Aim of the task: Top to bottom, every record is to be copied word for word.

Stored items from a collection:
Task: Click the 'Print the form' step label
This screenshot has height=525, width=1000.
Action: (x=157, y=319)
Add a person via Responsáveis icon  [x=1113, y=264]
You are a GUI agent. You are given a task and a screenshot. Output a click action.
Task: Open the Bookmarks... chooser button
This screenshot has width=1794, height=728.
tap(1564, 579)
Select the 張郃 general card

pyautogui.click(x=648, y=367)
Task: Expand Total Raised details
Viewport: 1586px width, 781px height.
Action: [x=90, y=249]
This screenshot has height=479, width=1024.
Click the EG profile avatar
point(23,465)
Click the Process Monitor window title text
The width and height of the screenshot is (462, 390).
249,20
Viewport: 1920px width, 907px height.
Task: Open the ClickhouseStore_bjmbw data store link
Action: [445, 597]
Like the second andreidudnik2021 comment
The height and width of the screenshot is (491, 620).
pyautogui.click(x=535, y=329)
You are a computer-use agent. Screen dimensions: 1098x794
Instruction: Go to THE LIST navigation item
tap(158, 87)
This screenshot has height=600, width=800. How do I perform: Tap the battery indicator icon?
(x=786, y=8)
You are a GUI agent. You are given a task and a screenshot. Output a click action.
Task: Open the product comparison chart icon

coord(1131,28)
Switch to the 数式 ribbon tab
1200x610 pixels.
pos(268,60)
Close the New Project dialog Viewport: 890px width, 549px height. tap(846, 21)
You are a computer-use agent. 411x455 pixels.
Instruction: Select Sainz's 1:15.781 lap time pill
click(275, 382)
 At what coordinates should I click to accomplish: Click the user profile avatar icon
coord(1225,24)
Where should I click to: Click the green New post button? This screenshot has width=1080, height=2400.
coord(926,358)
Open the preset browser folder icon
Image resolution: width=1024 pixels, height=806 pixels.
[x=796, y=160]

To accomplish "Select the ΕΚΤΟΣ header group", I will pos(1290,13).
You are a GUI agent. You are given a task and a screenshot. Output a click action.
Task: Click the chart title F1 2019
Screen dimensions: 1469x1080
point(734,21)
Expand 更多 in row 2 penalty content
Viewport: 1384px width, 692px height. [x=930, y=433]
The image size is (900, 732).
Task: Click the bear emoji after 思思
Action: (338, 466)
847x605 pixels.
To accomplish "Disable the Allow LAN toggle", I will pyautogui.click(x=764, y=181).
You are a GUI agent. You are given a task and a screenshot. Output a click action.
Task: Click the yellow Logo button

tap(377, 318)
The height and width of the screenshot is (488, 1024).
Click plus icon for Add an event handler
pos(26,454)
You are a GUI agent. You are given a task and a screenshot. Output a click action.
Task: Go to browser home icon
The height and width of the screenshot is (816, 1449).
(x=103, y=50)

Your response:
Task: Click the 'Print the form' step label
This screenshot has height=525, width=1000.
Action: (x=157, y=319)
Add a person via Responsáveis icon  [x=1113, y=264]
You are a GUI agent. You are given a task and a screenshot. Output a click action.
Task: Open the Bookmarks... chooser button
This screenshot has width=1794, height=728.
tap(1564, 579)
Select the 張郃 general card

pyautogui.click(x=648, y=367)
Task: Expand Total Raised details
Viewport: 1586px width, 781px height.
Action: [x=90, y=249]
This screenshot has height=479, width=1024.
Click the EG profile avatar
point(23,465)
Click the Process Monitor window title text
The width and height of the screenshot is (462, 390).
249,20
Viewport: 1920px width, 907px height.
Task: Open the ClickhouseStore_bjmbw data store link
Action: [445, 597]
Like the second andreidudnik2021 comment
The height and width of the screenshot is (491, 620).
pyautogui.click(x=535, y=329)
You are a computer-use agent. Screen dimensions: 1098x794
Instruction: Go to THE LIST navigation item
tap(158, 87)
This screenshot has height=600, width=800. How do I perform: Tap the battery indicator icon?
(x=786, y=8)
You are a GUI agent. You are given a task and a screenshot. Output a click action.
Task: Open the product comparison chart icon

coord(1131,28)
Switch to the 数式 ribbon tab
1200x610 pixels.
pos(268,60)
Close the New Project dialog Viewport: 890px width, 549px height. tap(846, 21)
You are a computer-use agent. 411x455 pixels.
Instruction: Select Sainz's 1:15.781 lap time pill
click(275, 382)
 At what coordinates should I click to accomplish: Click the user profile avatar icon
coord(1225,24)
Where should I click to: Click the green New post button? This screenshot has width=1080, height=2400.
coord(926,358)
Open the preset browser folder icon
Image resolution: width=1024 pixels, height=806 pixels.
[x=796, y=160]

To accomplish "Select the ΕΚΤΟΣ header group", I will pos(1290,13).
You are a GUI agent. You are given a task and a screenshot. Output a click action.
Task: Click the chart title F1 2019
Screen dimensions: 1469x1080
point(734,21)
Expand 更多 in row 2 penalty content
Viewport: 1384px width, 692px height. [x=930, y=433]
The image size is (900, 732).
Task: Click the bear emoji after 思思
Action: (338, 466)
847x605 pixels.
To accomplish "Disable the Allow LAN toggle", I will pyautogui.click(x=764, y=181).
You are a GUI agent. You are given a task and a screenshot. Output a click action.
Task: Click the yellow Logo button

tap(377, 318)
The height and width of the screenshot is (488, 1024).
Click plus icon for Add an event handler
pos(26,454)
You are a GUI agent. You are given a task and a screenshot. Output a click action.
Task: Go to browser home icon
The height and width of the screenshot is (816, 1449).
(x=103, y=50)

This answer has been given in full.